Records from a data source
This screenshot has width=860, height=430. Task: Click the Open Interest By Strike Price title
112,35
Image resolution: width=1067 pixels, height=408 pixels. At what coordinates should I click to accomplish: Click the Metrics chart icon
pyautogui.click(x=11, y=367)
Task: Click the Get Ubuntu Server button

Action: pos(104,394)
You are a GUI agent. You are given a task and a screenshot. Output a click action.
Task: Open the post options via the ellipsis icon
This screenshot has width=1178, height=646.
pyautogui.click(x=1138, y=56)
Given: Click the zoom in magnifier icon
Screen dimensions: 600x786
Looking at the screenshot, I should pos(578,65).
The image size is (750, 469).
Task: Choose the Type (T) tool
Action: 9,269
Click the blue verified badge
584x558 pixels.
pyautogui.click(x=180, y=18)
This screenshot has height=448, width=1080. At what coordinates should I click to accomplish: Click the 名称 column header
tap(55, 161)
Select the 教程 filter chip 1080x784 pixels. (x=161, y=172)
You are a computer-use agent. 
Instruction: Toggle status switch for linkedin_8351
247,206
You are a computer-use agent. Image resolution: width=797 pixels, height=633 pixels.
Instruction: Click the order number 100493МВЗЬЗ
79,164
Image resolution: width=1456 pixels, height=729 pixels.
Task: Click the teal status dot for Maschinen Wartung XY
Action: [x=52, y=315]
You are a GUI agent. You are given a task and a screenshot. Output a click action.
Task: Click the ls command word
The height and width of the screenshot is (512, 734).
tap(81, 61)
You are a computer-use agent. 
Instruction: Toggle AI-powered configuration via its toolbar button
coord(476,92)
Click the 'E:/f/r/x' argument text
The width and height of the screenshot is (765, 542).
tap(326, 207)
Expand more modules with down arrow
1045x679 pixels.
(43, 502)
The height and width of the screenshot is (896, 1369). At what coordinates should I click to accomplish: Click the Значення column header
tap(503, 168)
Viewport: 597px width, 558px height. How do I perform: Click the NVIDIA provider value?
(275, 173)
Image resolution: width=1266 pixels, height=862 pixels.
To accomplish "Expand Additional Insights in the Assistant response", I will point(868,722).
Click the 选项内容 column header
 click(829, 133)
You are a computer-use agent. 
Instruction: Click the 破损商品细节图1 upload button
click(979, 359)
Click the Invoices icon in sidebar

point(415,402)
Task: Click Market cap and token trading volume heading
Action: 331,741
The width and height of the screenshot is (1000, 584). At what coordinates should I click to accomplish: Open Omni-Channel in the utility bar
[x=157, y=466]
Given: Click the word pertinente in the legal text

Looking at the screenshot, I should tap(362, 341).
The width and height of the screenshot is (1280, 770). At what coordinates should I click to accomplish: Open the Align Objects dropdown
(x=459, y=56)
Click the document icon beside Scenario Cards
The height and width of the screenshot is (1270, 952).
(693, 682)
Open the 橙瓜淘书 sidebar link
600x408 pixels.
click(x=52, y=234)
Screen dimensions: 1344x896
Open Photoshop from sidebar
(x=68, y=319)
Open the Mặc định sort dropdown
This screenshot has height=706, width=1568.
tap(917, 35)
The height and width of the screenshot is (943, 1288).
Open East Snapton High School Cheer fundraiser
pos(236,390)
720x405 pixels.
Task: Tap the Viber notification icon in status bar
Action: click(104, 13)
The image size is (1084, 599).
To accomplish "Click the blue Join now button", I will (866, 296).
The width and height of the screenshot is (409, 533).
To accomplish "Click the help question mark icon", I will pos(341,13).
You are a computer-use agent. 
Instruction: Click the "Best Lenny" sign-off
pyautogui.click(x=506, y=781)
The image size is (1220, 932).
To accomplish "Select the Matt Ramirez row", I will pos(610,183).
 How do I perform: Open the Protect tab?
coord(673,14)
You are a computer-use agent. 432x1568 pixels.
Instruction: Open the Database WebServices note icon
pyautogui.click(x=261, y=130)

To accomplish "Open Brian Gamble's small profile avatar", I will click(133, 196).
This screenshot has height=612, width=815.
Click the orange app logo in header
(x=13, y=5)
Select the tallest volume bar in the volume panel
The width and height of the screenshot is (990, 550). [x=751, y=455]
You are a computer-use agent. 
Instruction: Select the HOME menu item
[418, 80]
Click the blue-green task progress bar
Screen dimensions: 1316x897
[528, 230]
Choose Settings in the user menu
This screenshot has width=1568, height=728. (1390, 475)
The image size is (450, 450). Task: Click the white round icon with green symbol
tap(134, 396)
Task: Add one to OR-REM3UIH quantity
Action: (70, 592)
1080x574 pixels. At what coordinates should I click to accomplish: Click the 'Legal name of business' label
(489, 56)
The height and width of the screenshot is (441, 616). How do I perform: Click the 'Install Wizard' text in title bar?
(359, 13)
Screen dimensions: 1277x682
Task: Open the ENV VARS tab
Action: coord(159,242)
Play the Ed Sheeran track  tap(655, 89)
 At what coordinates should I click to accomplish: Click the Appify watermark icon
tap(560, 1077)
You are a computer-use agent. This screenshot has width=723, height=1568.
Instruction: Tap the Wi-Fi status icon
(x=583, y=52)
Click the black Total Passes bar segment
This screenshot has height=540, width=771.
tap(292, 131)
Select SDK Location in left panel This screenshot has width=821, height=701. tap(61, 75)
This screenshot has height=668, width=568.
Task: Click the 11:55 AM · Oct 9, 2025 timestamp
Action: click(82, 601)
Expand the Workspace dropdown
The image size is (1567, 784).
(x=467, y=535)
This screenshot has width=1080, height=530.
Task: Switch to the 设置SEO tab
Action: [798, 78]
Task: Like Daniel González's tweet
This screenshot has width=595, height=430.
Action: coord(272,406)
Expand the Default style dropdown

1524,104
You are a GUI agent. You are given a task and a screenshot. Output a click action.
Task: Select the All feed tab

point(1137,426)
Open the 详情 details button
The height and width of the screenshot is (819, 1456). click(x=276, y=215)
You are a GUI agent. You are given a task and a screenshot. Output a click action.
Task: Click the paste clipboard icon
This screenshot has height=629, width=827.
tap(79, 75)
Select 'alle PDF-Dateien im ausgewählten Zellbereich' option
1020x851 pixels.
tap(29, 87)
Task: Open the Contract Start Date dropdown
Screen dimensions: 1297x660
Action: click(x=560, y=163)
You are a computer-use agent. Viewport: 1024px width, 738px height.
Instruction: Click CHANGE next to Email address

[DIRECTIONS]
Your reply must contain exactly the lines from the first line of the data through the line holding "Click the blue verified badge", and nothing more.

[EXPECTED ANSWER]
This screenshot has width=860, height=430. Task: Click the Open Interest By Strike Price title
112,35
Image resolution: width=1067 pixels, height=408 pixels. At what coordinates should I click to accomplish: Click the Metrics chart icon
pyautogui.click(x=11, y=367)
Task: Click the Get Ubuntu Server button

Action: pos(104,394)
You are a GUI agent. You are given a task and a screenshot. Output a click action.
Task: Open the post options via the ellipsis icon
This screenshot has width=1178, height=646.
pyautogui.click(x=1138, y=56)
Given: Click the zoom in magnifier icon
Screen dimensions: 600x786
Looking at the screenshot, I should pos(578,65).
The image size is (750, 469).
Task: Choose the Type (T) tool
Action: 9,269
Click the blue verified badge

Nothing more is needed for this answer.